香港政府にとって新型コロナ対策など二の次でしかない

朝日社説は「香港政府がコロナ対策に知恵を絞り、選挙を予定通り実施しようと力を尽くした形跡はうかがえない」と指摘し、「それどころか選挙の公正さはすでに損なわれていた。民主派の候補者12人が、国安法に反対したなどの理由で立候補資格を取り消されていたからだ」とも書く。

傀儡でしかない香港政府にとって新型コロナウイルス感染症の対策など二の次でしかないのである。朝日社説も「こうした経緯を踏まえれば、体制に批判的な言動は一切許さないとする民主派つぶしの狙いは明らかだろう」と分析している。

朝日社説は主張する。

「日本を含む国際社会は、香港の自由剥奪の動きを座視せず、外交的な手を尽くして中国にブレーキをかけさせるべきだ」
「香港から逃れる人々の受け入れなど、香港の人権を守るための国際的な対応策を決め、早急に行動する必要がある」

「自由剥奪」「中国にブレーキ」「香港の人権」と朝日社説は得意の語句を並べるが、今回は不思議と鼻につかない。それだけ香港や中国の動きが異常だからだろう。

「香港議会選延期 民主主義の形骸化を懸念する」

読売新聞の社説も8月4日付で香港の立法会選挙の延長を取り上げている。見出しは「香港議会選延期 民主主義の形骸化を懸念する」だ。

読売社説は「香港では7月以降、感染者が増加傾向にある。だが、中国や香港政府の説明を額面通りに受け取ることはできない」と書いたうえで、こう指摘する。
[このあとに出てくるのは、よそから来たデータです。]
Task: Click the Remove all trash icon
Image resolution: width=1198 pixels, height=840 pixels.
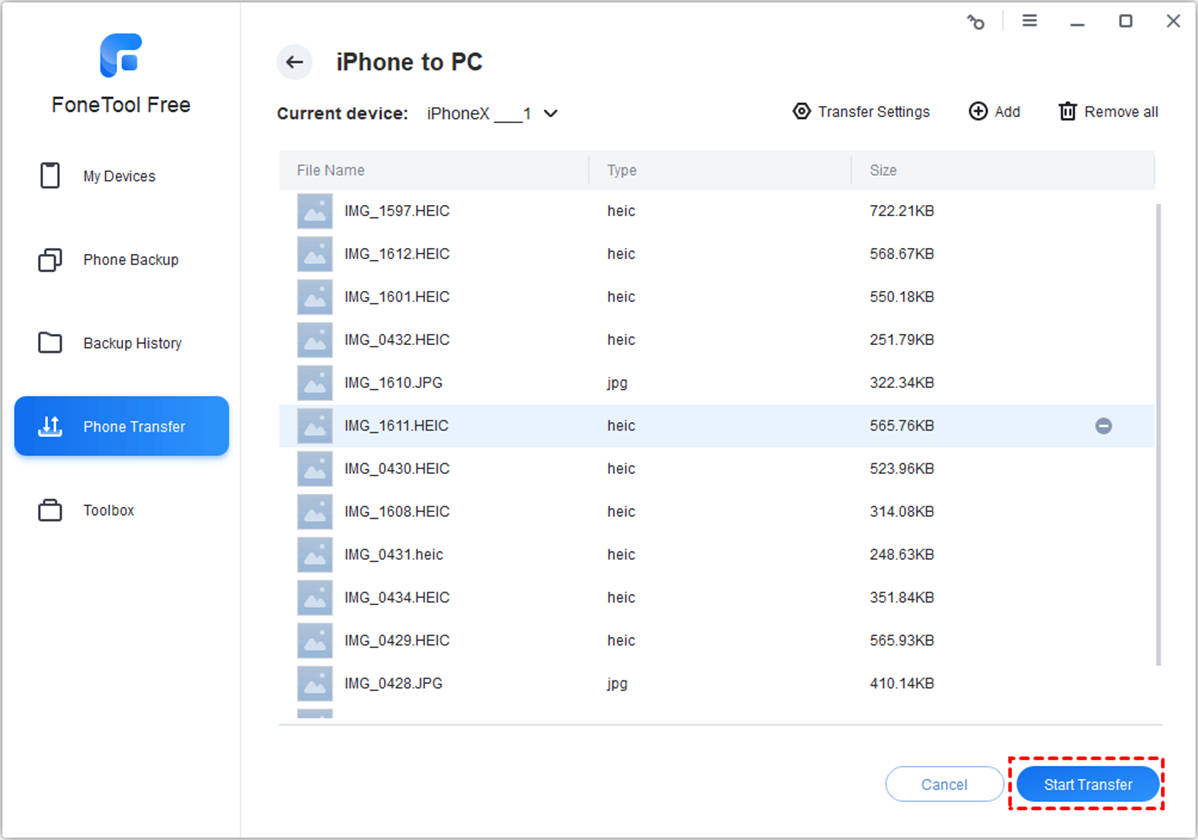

「議会選では、中国が香港の頭越しに施行した国家安全維持法(国安法)の是非が最大の争点になるはずだった。反体制運動を取り締まる国安法について、民主派の議員や候補は反対する立場だ」
「民主派の立候補者を絞り込む予備選には、予想を大幅に上回る61万人が参加した。香港政府が延期を決めたのは、国安法への反対世論が噴出し、民主派が勝利することを恐れたからではないか」

今回の選挙の延期理由について、朝日社説も読売社説も同じ見方をしている。沙鴎一歩も同じ見解である。香港政府と中国は香港市民の批判の声を恐れている。もっと言えば、それは中国の国際世論に対する恐れにつながる。

「わずか1カ月で言論の自由が急速に失われている現状」

続けて読売社説は書く。

「香港での摘発を逃れるため、英国などに滞在する民主活動家ら6人は、『外国などの勢力と結託して国家の安全に危害を加えた』として指名手配された」
「ネット上に『香港独立』の書き込みをした活動家4人は、国の分裂を煽ったとして逮捕された。街頭での抗議活動以外で国安法が適用されたのは初めてだという」
「香港メディアは国安法を意識し、当局批判を抑制し始めた。図書館や学校からは、民主活動家の著作が撤去されている」
「国安法施行からわずか1か月で言論の自由が急速に失われている現状は看過できない」

海外にいる香港市民への弾圧、ネット上での取り締まりの強化、メディアへの圧力、著作物の破棄、言論の自由の喪失……と国安法の悪影響はあまりにも大きい。

最後に読売社説はこう訴える。

「香港政府は、民主派への弾圧を強めるほど、『コロナ対策による選挙延期』という主張が説得力をなくすことを認識すべきだ」

この主張は分かるが、少し迫力不足ではないだろうか。せめて「民主派への弾圧を許すな」と訴えてほしかった。